Formado por docentes, pesquisadores e alunos da Universidade Federal de Mato Grosso (UFMT), o projeto atua na restauração e reconstrução de partes de residências históricas. Segundo o pesquisador André Campos, a falta de documentação que comprove a posse das áreas é um dos principais entraves nos processos de restauração.
“O maior problema é o problema fundiário aqui no centro. Porque muitos dos imóveis estão há três, quatro gerações parados no processo de inventário. Então, na hora que você vai investigar a situação fundiária da casa, descobre que o inventário está parado há 30, 40, 50 anos”, explica o pesquisador.
“Para você realizar uma ação, ou precisaria que um procurador assumisse as decisões por, sei lá, 90 pessoas, ou precisaria que as 90 pessoas concordassem com cada uma das ações feitas. Então, a questão fundiária é um dos maiores problemas que a gente enfrenta.”
Apesar dos entraves burocráticos, o projeto já atua na restauração de imóveis. Com uma residência já finalizada e intervenções pontuais entregues em diversas moradias da região histórica de Cuiabá, o projeto está atualmente reformando uma casa localizada em uma das esquinas da Travessa do Rosário.
Yasmin Silva/MidiaNews
Pesquisador André Campos mostrando diferentes materiais na construção
Segundo o pesquisador, a casa já passou por diversas intervenções realizadas pelos moradores — seja em obras de expansão, seja em tentativas de restauro. Contudo, está desocupada desde 2018, após um incêndio consumir parte de sua estrutura de cobertura.
Materiais de construção
Após o ingresso no projeto Casa Modelo, a residência passou por uma avaliação e, atualmente, está em fase de reforma. Durante a análise do local, foram identificados outros materiais de construção além dos tradicionais tijolos de adobe, compostos de terra crua.
“A gente tem uma prática muito recorrente, que é o uso de materiais modernos. O pessoal usa muito reboco cimentício, tinta acrílica... na esperança de conservar o imóvel, mas acabam por acelerar o processo de degradação”, relata o pesquisador.
“Então a gente vai orientando e tentando corrigir isso dentro do que é possível, porque nem sempre conseguimos fazer tudo.”

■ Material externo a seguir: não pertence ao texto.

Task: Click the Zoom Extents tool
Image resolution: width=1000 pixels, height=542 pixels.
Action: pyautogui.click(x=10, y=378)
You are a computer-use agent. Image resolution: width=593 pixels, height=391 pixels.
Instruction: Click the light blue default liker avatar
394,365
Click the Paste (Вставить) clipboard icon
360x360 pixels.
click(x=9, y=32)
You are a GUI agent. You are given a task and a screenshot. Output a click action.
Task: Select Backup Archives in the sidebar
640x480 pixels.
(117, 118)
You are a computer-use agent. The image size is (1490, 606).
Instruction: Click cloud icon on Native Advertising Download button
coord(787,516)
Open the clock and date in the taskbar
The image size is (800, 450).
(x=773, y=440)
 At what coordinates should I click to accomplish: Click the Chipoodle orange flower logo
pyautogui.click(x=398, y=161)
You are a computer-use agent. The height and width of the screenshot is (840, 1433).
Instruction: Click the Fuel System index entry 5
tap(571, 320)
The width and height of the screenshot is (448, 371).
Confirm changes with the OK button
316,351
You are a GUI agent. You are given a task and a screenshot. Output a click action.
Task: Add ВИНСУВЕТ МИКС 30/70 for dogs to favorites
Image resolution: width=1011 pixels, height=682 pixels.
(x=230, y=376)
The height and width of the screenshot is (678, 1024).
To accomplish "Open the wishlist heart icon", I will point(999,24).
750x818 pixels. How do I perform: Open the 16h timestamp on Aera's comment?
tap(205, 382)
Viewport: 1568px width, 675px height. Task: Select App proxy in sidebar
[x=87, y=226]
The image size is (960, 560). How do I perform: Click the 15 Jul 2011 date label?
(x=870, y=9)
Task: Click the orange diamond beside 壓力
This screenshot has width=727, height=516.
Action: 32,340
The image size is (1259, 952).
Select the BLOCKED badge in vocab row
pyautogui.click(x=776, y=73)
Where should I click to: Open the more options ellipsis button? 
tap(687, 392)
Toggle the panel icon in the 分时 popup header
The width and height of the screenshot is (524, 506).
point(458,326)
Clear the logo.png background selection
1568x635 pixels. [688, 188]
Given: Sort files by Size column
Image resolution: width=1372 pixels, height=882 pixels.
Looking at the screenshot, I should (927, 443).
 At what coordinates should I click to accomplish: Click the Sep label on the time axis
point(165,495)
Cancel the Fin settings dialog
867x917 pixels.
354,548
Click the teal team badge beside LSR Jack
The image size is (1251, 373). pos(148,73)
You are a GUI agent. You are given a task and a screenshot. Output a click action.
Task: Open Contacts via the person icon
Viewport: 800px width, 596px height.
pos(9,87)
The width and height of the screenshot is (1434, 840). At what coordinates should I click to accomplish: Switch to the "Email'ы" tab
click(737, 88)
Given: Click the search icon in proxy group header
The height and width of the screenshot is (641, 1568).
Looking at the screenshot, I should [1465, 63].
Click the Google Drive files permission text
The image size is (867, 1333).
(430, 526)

Além do processo de restauro das residências, o projeto também visa dialogar com os moradores e realizar oficinas para conscientizar sobre a importância das técnicas e dos materiais utilizados nas construções históricas do centro.
“Além das ações de conservação em si, dentro do projeto do Canteiro, nós temos também vários outros objetivos: trabalhamos com a socialização de saberes. Tentamos resgatar alguns ofícios e conhecimentos da construção tradicional e procuramos socializá-los também.
A gente tenta envolver a comunidade acadêmica, a população local e, quando possível, outros profissionais, para que eles aprendam sobre essas técnicas e materiais construtivos”, afirma.
Segundo o pesquisador, a ação visa desmistificar e ressaltar a importância da conservação por meio das técnicas tradicionais.
Importância histórica das construções
Yasmin Silva/MidiaNews
Obra de reforma em casa histórica
Além das obras de restauro, o projeto tem como objetivo fixar moradores na região histórica de Cuiabá, que perde população ano após ano com a migração para outras áreas da cidade.
Por meio de avaliação dos locais, escuta com moradores e reconstrução de residências, o projeto busca recriar a memória e o valor histórico da região.
“A materialidade não é só o tijolo. Existe um imaterial junto disso. Essa técnica conta a história não só de Cuiabá, mas também da família que estava aqui”, diz o pesquisador.
“Quando fizemos o projeto, entramos em contato com a família da Dona Isabel. Eles nos contaram como foram as ampliações da casa. Isso nos ajuda a entender por que um lugar é feito com tijolo de cinza, outro com adobe. É um resgate em vários níveis”, afirma.
“E, como falamos, o principal trabalho do Canteiro é a preservação com pessoas. Não existe centro histórico preservado sem moradores. Precisamos dessas pessoas fixadas aqui. E precisamos também do uso misto: comércio, instituições... Tudo funcionando junto.”